> [TASK DIRECTIONS]:
A word-for-word repetition of all the entries is needed.

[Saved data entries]
****

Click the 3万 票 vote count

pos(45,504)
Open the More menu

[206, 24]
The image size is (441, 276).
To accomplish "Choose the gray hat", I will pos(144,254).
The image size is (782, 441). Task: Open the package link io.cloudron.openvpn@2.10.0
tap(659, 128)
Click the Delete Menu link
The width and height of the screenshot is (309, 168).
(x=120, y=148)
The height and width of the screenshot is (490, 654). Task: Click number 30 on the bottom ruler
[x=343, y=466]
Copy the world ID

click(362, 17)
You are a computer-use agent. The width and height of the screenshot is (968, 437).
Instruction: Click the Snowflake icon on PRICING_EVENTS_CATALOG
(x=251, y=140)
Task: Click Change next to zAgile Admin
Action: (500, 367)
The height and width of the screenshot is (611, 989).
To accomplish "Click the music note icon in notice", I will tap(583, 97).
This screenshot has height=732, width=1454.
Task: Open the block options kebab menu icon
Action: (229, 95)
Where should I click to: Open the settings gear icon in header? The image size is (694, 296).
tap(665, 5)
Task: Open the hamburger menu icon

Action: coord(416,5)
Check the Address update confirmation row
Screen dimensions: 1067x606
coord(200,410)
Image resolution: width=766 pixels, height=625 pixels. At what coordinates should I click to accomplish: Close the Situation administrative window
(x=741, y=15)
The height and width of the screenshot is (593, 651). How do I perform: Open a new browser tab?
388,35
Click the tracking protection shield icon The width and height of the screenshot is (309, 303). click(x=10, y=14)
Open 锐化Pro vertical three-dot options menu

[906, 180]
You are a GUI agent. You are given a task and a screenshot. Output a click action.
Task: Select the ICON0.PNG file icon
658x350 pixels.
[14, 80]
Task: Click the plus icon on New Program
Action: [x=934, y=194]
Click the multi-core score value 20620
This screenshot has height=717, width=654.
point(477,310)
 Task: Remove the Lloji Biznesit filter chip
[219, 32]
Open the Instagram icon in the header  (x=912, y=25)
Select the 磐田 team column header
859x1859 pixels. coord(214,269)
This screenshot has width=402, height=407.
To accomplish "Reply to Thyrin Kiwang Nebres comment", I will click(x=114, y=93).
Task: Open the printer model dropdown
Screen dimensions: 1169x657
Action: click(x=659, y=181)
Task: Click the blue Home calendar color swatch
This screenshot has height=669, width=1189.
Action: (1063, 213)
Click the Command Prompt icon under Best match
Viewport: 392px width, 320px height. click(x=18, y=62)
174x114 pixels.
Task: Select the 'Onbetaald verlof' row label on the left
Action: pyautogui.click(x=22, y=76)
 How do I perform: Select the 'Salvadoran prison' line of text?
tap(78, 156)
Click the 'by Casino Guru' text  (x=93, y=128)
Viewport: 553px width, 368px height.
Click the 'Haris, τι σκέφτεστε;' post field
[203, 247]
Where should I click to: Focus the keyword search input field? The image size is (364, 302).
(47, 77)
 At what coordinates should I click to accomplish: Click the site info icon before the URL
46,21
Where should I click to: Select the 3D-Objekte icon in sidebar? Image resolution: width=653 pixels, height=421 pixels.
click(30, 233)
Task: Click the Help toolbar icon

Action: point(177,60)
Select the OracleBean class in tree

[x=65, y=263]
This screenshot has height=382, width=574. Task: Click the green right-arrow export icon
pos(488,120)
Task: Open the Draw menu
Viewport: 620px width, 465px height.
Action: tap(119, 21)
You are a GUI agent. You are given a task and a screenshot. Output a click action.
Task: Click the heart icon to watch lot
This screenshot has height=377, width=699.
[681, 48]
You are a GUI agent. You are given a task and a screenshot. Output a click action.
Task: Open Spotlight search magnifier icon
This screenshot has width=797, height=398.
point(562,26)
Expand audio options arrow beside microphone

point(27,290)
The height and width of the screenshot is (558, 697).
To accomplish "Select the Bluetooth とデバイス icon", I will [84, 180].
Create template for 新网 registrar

****

> [YOUR RESPONSE]:
Click the 3万 票 vote count

pos(45,504)
Open the More menu

[206, 24]
The image size is (441, 276).
To accomplish "Choose the gray hat", I will pos(144,254).
The image size is (782, 441). Task: Open the package link io.cloudron.openvpn@2.10.0
tap(659, 128)
Click the Delete Menu link
The width and height of the screenshot is (309, 168).
(x=120, y=148)
The height and width of the screenshot is (490, 654). Task: Click number 30 on the bottom ruler
[x=343, y=466]
Copy the world ID

click(362, 17)
You are a computer-use agent. The width and height of the screenshot is (968, 437).
Instruction: Click the Snowflake icon on PRICING_EVENTS_CATALOG
(x=251, y=140)
Task: Click Change next to zAgile Admin
Action: (500, 367)
The height and width of the screenshot is (611, 989).
To accomplish "Click the music note icon in notice", I will tap(583, 97).
This screenshot has height=732, width=1454.
Task: Open the block options kebab menu icon
Action: (229, 95)
Where should I click to: Open the settings gear icon in header? The image size is (694, 296).
tap(665, 5)
Task: Open the hamburger menu icon

Action: coord(416,5)
Check the Address update confirmation row
Screen dimensions: 1067x606
coord(200,410)
Image resolution: width=766 pixels, height=625 pixels. At what coordinates should I click to accomplish: Close the Situation administrative window
(x=741, y=15)
The height and width of the screenshot is (593, 651). How do I perform: Open a new browser tab?
388,35
Click the tracking protection shield icon The width and height of the screenshot is (309, 303). click(x=10, y=14)
Open 锐化Pro vertical three-dot options menu

[906, 180]
You are a GUI agent. You are given a task and a screenshot. Output a click action.
Task: Select the ICON0.PNG file icon
658x350 pixels.
[14, 80]
Task: Click the plus icon on New Program
Action: [x=934, y=194]
Click the multi-core score value 20620
This screenshot has height=717, width=654.
point(477,310)
 Task: Remove the Lloji Biznesit filter chip
[219, 32]
Open the Instagram icon in the header  (x=912, y=25)
Select the 磐田 team column header
859x1859 pixels. coord(214,269)
This screenshot has width=402, height=407.
To accomplish "Reply to Thyrin Kiwang Nebres comment", I will click(x=114, y=93).
Task: Open the printer model dropdown
Screen dimensions: 1169x657
Action: click(x=659, y=181)
Task: Click the blue Home calendar color swatch
This screenshot has height=669, width=1189.
Action: (1063, 213)
Click the Command Prompt icon under Best match
Viewport: 392px width, 320px height. click(x=18, y=62)
174x114 pixels.
Task: Select the 'Onbetaald verlof' row label on the left
Action: pyautogui.click(x=22, y=76)
 How do I perform: Select the 'Salvadoran prison' line of text?
tap(78, 156)
Click the 'by Casino Guru' text  (x=93, y=128)
Viewport: 553px width, 368px height.
Click the 'Haris, τι σκέφτεστε;' post field
[203, 247]
Where should I click to: Focus the keyword search input field? The image size is (364, 302).
(47, 77)
 At what coordinates should I click to accomplish: Click the site info icon before the URL
46,21
Where should I click to: Select the 3D-Objekte icon in sidebar? Image resolution: width=653 pixels, height=421 pixels.
click(30, 233)
Task: Click the Help toolbar icon

Action: point(177,60)
Select the OracleBean class in tree

[x=65, y=263]
This screenshot has height=382, width=574. Task: Click the green right-arrow export icon
pos(488,120)
Task: Open the Draw menu
Viewport: 620px width, 465px height.
Action: tap(119, 21)
You are a GUI agent. You are given a task and a screenshot. Output a click action.
Task: Click the heart icon to watch lot
This screenshot has height=377, width=699.
[681, 48]
You are a GUI agent. You are given a task and a screenshot. Output a click action.
Task: Open Spotlight search magnifier icon
This screenshot has width=797, height=398.
point(562,26)
Expand audio options arrow beside microphone

point(27,290)
The height and width of the screenshot is (558, 697).
To accomplish "Select the Bluetooth とデバイス icon", I will [84, 180].
Create template for 新网 registrar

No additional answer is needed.